Figure 1. Average SIR score of HIV-1 genes for the most frequent alleles at the human population. One can see that the order of the genes which observed by the average SIR score is conserved in these alleles indicated by the systematic trend.
Figure 2. Difference between SIR score in serotyped hosts and the average SIR score. For regulatory genes, HIV in hosts with a given HLA allele will have a lower SIR score for this allele on average. The opposite occurs for virion associated genes.
We have explored the evolution of the Gag protein in the human population using a phylogenic analysis. 465 amino acid sequences of the Gag protein from the LANL database were used to build an un-rooted phylogeny tree based on the maximum parsimony algorithm by the PHYLIP program protpars (http://evolution.genetics.washington.edu/phylip.html).

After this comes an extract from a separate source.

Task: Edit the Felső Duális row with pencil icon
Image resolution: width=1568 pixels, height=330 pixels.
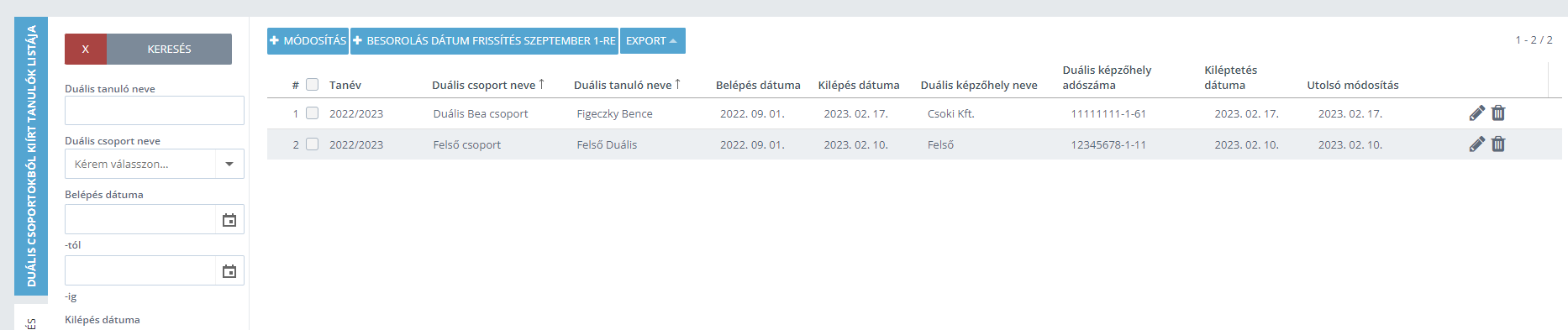Action: [1476, 144]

In order to define the root we added two sequences of the SIVcpz. The program output contained the sequences at all nodes of the tree. Only the root node contained a full sequence. The rest of the sequences contained a '.' which indicated same amino acid as in the node below it on tree or a '?' which indicated an equivalent probability between two amino acids. We completed the sequence in each node and inherited the father amino acid for the '?' case. The first sequence was completed by its leaf son. The SIR score was computed for all the full sequences. The level of each node was determined by its distance from the root node.